Citizen Science Microclimate Study
Mount Auburn expanded its citizen science program in 2017 with the addition of a micro-climate study. A mircoclimate refers to the climate of a small, defined area that differs from that of the larger, surrounding area. Slope, wind, soil conditions, water holding capacity, and sun exposure are all factors that impact a microclimate. For this study, our team of citizen scientist volunteers will collect ambient, dew point, and ground surface temperature readings as well as relative humidity readings at specified locations  throughout the Cemetery. Data from the Cemetery’s weather station (located at our Operations Center) is also being recorded for comparative analysis. The data collected will aid in the identification of the Cemetery’s discreet micro climates, which in turn will help us to make better plant selections for these locations in the future.
Project leader: Paul Kwiatkowski (Mount Auburn Cemetery)
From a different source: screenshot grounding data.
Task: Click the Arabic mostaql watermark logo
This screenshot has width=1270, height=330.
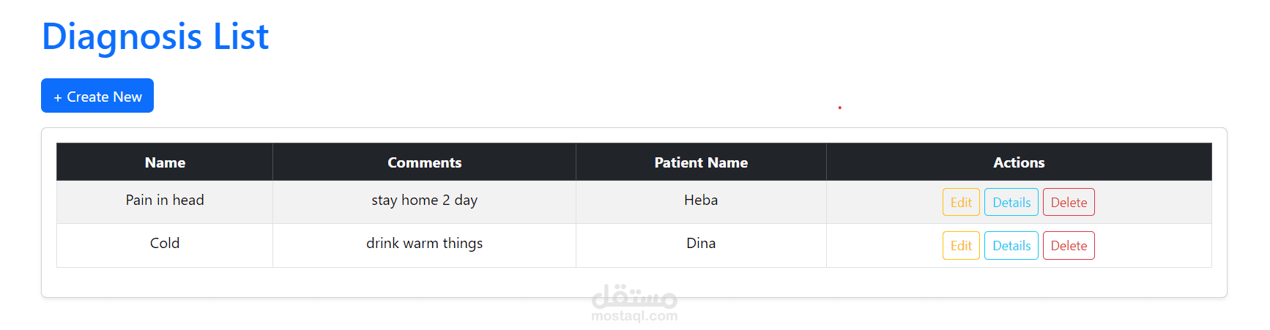Action: pyautogui.click(x=634, y=296)
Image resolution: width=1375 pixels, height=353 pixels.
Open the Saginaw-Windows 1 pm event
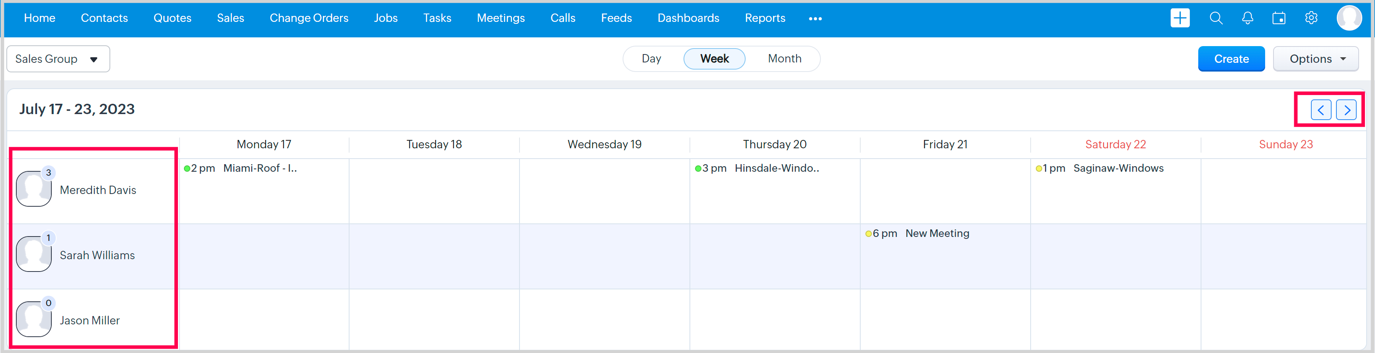point(1118,169)
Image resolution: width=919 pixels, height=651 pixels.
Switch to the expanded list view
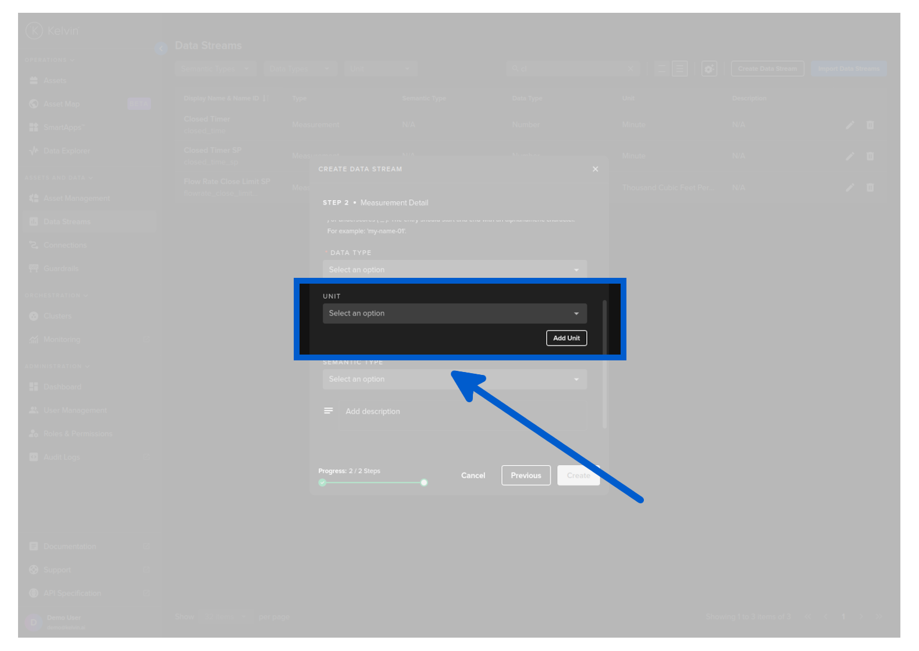tap(679, 69)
Integrating Ecological Process and Citizen Science
In 2017, Mount Auburn began a two-year collaboration with Lesley University to further our goals of developing the Cemetery into a “living laboratory.” This project, coordinated by an “Educator in Residence,” will include the creation of self-led tours and lessons that can be utilized by summer camps, after school programs, clubs, and local class rooms. The lessons created by Lesley faculty will highlight the on-going projects being implemented as part of the Wildlife Action Plan as well as additional research being conducted by Lesley faculty on urban bats, ants, pollinators, aeromatic compounds, and other natural history projects.
Project Leaders:  Susan Rauchwerk and David Morimoto, Lesley University

 *The Wildlife Action Plan was created in collaboration with:

Grassroots Wildlife Conservation
Massachusetts Audubon Society
New England Environmental, Inc.
Larry Weaner Design Associations
Pat Cullina Horticultural Design
Joe Martinez, Ed.D.
Brooks Mathewson, M.F.S.
Halvorson Design Partnership

Funding for the Wildlife Action Plan was provided in part by the

Ultimately, the task of preserving the Earth’s current biodiversity will depend most on the degree to which people value that diversity.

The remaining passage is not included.